First, regarding perception and state construction, the system input derives from the aforementioned semantic 3DGS online reconstruction module. We directly map the extracted anisotropic Gaussian primitives and their semantic labels into a compact, vectorized state space. This not only provides the agent with a continuous, explicit geometric representation but also clarifies the physical attribute differences of various environmental elements via semantic information, laying the foundation for subsequent differentiated interactions. Second, regarding policy optimization and decision-making, given that robotic harvesting is a high-dimensional continuous control problem, the Twin Delayed Deep Deterministic Policy Gradient (TD3) algorithm [37], based on the Actor-Critic architecture, is employed as the core decision-making algorithm (as shown in Figure 4).

Twin Delayed Deep Deterministic Policy Gradient (TD3) is an improved DRL method based on DDPG [38]. It comprises Actor and Critic networks but introduces mechanisms such as twin critics, target policy smoothing, and delayed policy updates to the target value construction and update processes, thereby enhancing estimation unbiasedness and training stability.
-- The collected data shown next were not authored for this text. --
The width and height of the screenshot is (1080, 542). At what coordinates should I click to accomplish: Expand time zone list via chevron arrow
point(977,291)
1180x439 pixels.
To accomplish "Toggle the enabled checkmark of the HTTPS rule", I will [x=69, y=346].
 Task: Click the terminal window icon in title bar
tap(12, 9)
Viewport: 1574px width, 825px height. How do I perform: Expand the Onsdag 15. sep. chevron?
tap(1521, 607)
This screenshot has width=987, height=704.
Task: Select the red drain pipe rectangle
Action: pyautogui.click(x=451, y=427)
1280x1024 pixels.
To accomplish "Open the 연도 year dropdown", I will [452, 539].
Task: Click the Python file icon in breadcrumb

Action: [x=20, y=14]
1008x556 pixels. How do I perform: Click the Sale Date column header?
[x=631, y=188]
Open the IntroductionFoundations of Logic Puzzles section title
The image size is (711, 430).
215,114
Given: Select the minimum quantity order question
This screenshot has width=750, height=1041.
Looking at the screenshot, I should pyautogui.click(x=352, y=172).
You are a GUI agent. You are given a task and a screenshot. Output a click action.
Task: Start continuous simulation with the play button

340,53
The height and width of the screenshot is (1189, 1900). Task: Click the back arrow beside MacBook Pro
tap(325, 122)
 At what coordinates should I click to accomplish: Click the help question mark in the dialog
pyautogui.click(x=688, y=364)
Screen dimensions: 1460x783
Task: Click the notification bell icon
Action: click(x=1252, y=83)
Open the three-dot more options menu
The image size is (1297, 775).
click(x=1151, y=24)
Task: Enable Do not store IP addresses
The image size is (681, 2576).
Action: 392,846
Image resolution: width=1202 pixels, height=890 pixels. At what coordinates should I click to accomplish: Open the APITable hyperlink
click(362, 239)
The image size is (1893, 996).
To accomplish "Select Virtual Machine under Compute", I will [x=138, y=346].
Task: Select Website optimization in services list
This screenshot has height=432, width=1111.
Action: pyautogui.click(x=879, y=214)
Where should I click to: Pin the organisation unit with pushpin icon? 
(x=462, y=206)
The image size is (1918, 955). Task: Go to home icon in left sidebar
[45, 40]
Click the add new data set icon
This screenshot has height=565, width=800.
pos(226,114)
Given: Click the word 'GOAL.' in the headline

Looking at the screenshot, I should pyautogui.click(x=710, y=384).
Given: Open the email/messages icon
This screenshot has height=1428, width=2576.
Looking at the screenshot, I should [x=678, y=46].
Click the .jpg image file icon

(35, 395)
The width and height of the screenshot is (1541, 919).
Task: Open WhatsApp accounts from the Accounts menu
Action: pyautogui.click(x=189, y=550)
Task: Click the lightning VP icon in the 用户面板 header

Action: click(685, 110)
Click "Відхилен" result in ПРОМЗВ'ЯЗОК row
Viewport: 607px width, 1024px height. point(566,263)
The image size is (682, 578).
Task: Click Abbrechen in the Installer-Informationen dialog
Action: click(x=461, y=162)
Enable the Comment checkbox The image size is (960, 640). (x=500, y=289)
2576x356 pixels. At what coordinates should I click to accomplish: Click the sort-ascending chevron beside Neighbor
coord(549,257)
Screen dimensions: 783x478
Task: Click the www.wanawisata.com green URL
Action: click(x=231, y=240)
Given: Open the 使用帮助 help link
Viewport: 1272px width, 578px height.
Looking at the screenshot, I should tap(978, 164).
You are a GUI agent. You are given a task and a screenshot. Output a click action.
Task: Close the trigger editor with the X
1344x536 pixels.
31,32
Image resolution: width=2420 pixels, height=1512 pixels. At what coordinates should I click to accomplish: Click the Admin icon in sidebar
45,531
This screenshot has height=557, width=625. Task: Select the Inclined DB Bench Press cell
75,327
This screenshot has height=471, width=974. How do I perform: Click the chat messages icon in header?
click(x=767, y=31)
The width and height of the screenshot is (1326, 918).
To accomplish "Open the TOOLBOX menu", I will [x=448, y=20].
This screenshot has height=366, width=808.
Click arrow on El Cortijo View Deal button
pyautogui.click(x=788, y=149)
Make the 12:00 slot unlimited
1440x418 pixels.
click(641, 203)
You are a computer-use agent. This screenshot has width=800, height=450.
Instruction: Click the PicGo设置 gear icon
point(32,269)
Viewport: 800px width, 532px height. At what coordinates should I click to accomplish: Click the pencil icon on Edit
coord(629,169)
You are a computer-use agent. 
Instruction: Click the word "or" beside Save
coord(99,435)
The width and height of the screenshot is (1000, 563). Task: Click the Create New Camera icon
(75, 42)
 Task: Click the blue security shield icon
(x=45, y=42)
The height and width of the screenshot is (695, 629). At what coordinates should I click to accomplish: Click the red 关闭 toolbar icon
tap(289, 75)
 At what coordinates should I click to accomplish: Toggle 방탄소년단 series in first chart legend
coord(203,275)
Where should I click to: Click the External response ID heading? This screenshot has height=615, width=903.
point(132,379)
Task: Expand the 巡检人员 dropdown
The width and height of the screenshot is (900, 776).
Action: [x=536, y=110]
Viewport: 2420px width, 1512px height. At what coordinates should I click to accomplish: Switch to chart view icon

TD3 employs Twin Critics, introducing two independent Critic networks. To suppress overestimation bias, a “minimum value” conservative estimation is used when calculating the temporal difference target for the next moment:

$${\mathrm{y}}_{\mathrm{i}}={\mathrm{r}}_{\mathrm{i}}+\mathsf{\gamma }\underset{\mathrm{j}\in \left\{\mathrm{1,2}\right\}}{\min }{\mathrm{Q}}_{\mathrm{j}}^{\prime }({\mathrm{S}}_{\mathrm{i}+1},{\tilde{\mathrm{a}}}_{\mathrm{i}+1})$$

(2)

where ${\tilde{\mathrm{a}}}_{\mathrm{i}+1}$ is the smoothed action generated by the target policy for the next state.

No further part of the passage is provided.